More than 4,000 workers at South Africa's largest diamond mine are facing an uncertain future after De Beers announced it would suspend production for two years, blaming a dramatic slump in global demand and the rising popularity of far cheaper lab-grown gems.
The Venetia mine, in the far north of the country, accounts for over 40% of South Africa's diamond output and employs more than 4,000 people. De Beers said it needed to cut costs and streamline operations given the depressed state of the world diamond market.
“De Beers suspends production at South Africa's biggest diamond mine for two years, affecting 4,000 jobs.”
The decision comes as the industry reels from a decline in consumer appetite, particularly in China, and intensifying competition from synthetic diamonds that cost a fraction of natural stones. The International Diamond Consultants' rough diamond price index has almost halved since 2022.
De Beers is majority-owned by Anglo American, which is reportedly trying to offload the diamond giant and refocus on the booming copper market, driven by demand from the artificial intelligence industry.

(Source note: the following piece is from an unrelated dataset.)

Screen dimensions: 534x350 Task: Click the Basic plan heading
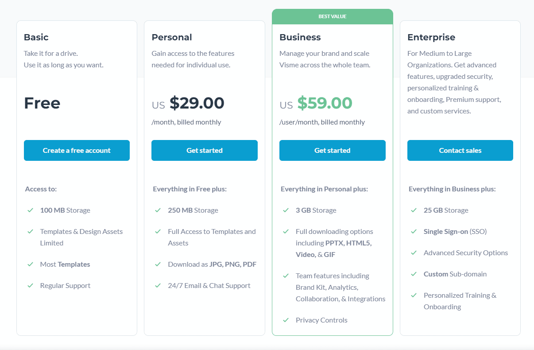[36, 37]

During the two-year shutdown, De Beers has pledged to upgrade infrastructure at Venetia to make it more efficient and increase capacity, ready to restart production when market conditions improve.
Unions have previously warned against job losses in South Africa's mining sector, which employs nearly half a million people and accounts for more than 4% of the country's GDP.

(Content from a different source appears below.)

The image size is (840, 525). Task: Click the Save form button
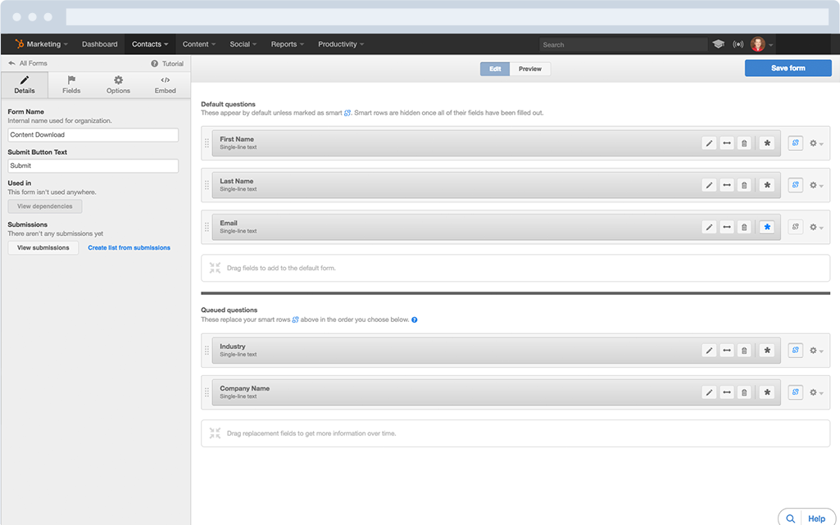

The closure marks a stark reversal for a company that famously coined the advertising slogan "A Diamond is Forever" in 1947, cementing the diamond ring as an essential part of marriage and inspiring a James Bond novel and the Shirley Bassey song.

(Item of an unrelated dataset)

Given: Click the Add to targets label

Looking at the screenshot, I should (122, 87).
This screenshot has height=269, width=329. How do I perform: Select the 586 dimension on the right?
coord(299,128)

But times have changed. Lab-grown diamonds have surged in popularity as consumers voice ethical concerns about miners' pay, working conditions and environmental damage. De Beers itself has entered that market, selling its own lab-grown versions at a fraction of the price of natural diamonds.
De Beers is not the first large producer to scale back, but its long history dating back to 1871 gives the move particular symbolic weight. The company was founded by Cecil Rhodes, the English colonist whose forces dispossessed indigenous Africans and denied them basic rights. Rhodes became a millionaire and later told Cape Town's Parliament that "the natives are children... they are just emerging from barbarism." His legacy in southern Africa remains deeply contested.
The Venetia mine's two-year pause raises questions about the future of South Africa's diamond industry and the thousands of livelihoods that depend on it.